Big Science. Laurie Anderson. 1982. Warner Bros.

 Mythology—that baroque antecedent of perspective—triangulates with beauty and morality as points for understanding the way we live now. Laurie Anderson approaches her subject—the inscrutability of modern culture, and its alienating effects—with an earnestness both playful—“You know, I think we should put some mountains here, otherwise, what are the characters going to fall off of?” she asks, mapping the vast landscape of our strange and artificial country—and solemn. The two intonations are lifted directly from the commercial world of pop, whose conventions Anderson shrewdly exploits with an intensely cool tenderness that gives her performance the added air of ritual mystery. In Big Science’s inspired pairing of normality and the sinister as the prevailing dispositions of the national consciousness, it echoes Talking Heads’ great album closer The Big Country. But the similarity ends there. What Talking Heads achieved, the band’s unequivocal success, took place within the rock and roll tradition. No matter how idiosyncratic their style or challenging their song forms, Talking Heads’ career output is recognizably rooted in preexisting twentieth century rhythmic structures.
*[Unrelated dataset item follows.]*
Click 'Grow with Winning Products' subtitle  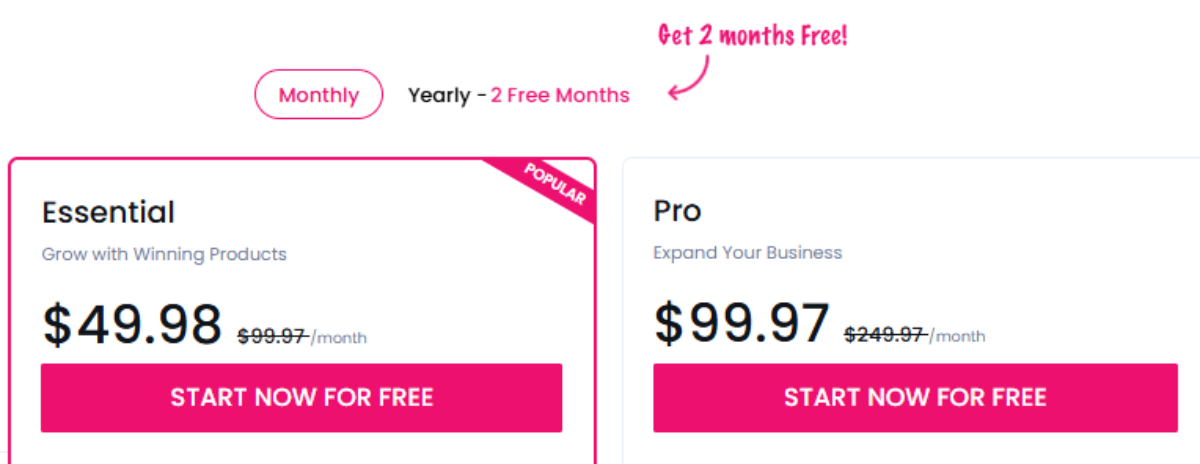pos(164,254)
To tell the story of how the US became America after big science—the country that struggles to read itself by its signs and semiotics but can only repeat to themselves words that have lost their meaning—Anderson and percussionist David Van Tieghem recreate premodern rhythms that suggest the pulse of real time at the epoch of origins, and the primordial stirring of mythological American history. Big Science is the tale of a populace unmoored from its stated principles as it negotiates a culture struggling to survive the collapse of its language. It predicted, with frightening brilliance, our current reliance on a deliberately unimaginative rhetoric to generate the appearance of a national will for morality, as uninspiring and unprovocative as the glare of our brightly lit man made landscapes.